How to Make Dijon mustard at home
Mustard is an old spice that has been around since the 13th century. Dijon is a town in Burgundy where mustard is made. There are dozens of different of types of mustard. The recipes are guarded by the Order of Mustard and Vinegar Makers. In 1996 purists created The Fellowship of Dijon Mustard to protect original recipes so they do not get lost in time.
- 100 grams / 3.5 oz black mustard seeds.
- 50 ml / 1.5 fluid oz (or perhaps a little more) dry white wine
- 30 ml / 1 fluid oz (or perhaps a little more) white wine vinegar
- A few tablespoons of water for making the mustard
- Water for soaking the seeds
- Salt to taste
- Pinch of sugar
Note: The mustard seeds have to be soaked in water for at least 2 hours (some people like to add some vinegar to the water, but that is up to you to try).
COOKWARE and UTENSILS (affiliate links)
- Soak seeds in water for at least 2 hours
- Drain the seeds through a sieve and place in the mortar and grind with the pestle. The grinding process will take some time with the object of extracting the yellow mustard from the husks.
- When the yellow begins to appear (after about 10 minutes) the liquids can start to be incorporated by first adding the wine. Continue grinding.
- The vinegar and salt can then be added, but the grinding needs to continue until the mixture becomes fine, although some people may prefer a coarser mustard.
- Once the desired consistency is reached, the mustard should be tasted for the purpose of adjusting the flavours. (it will be hot, and if you wish the mustard to be milder, it has been said that the vinegar should be added at an early stage.) the second alternative is to use yellow mustard seeds that are milder.

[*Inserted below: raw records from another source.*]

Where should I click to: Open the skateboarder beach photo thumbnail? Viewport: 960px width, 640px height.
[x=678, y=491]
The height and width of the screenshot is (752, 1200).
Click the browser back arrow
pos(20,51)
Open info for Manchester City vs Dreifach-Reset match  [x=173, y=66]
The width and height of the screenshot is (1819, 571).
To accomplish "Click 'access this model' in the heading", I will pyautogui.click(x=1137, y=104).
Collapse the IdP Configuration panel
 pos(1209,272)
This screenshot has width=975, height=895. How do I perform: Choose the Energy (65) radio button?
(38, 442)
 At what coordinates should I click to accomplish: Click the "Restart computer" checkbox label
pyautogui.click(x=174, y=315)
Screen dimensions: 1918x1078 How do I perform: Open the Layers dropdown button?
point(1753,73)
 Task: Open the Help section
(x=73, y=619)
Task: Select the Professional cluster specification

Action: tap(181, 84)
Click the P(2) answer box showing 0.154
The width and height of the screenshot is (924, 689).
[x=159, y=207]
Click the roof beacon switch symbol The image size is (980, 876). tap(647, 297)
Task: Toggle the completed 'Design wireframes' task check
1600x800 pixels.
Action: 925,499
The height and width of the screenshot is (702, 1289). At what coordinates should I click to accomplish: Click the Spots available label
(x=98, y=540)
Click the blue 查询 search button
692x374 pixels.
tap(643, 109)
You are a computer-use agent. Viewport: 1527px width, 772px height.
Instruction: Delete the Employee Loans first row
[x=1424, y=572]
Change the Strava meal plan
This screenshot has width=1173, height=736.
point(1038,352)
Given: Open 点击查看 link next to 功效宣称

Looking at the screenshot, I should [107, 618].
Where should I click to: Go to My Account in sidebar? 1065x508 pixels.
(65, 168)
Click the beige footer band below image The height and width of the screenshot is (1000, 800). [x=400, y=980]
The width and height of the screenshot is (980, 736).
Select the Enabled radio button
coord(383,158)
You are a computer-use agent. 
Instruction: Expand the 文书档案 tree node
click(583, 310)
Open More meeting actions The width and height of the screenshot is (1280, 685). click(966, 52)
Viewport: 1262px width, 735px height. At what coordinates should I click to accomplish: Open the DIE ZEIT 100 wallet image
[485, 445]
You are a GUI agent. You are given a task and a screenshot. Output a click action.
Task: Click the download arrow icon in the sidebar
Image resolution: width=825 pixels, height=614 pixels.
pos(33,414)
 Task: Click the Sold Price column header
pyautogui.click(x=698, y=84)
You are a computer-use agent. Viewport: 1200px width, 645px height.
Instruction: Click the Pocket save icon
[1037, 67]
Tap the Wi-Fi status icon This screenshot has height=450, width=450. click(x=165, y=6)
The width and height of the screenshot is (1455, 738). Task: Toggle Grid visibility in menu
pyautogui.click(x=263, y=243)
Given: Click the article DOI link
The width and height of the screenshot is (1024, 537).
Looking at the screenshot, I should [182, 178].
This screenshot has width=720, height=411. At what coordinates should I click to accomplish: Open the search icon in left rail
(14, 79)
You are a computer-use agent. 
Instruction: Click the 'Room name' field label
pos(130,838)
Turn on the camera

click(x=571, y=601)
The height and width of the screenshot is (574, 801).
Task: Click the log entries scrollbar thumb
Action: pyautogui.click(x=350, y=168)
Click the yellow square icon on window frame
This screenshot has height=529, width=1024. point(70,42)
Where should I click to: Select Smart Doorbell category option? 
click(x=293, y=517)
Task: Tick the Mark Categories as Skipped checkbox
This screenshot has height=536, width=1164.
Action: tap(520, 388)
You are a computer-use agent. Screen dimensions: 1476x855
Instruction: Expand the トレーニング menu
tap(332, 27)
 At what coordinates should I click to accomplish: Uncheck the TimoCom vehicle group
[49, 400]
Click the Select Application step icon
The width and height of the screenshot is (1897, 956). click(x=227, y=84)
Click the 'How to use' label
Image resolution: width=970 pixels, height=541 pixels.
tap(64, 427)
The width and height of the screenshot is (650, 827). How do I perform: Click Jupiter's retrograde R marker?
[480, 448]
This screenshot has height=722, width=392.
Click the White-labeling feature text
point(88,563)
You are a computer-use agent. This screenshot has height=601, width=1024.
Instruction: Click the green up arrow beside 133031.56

- Adding sugar will break down bitterness, and more vinegar and/or wine will reduce the heat.
- The mixture is then passed through a sieve, using the back of a metal or wooden spoon. It may be necessary to pass it through twice to obtain the desirable smoothness.
- Store the mustard in a jar and refrigerate for a few days to allow to mature (this will also reduce the ‘heat’ of the mustard).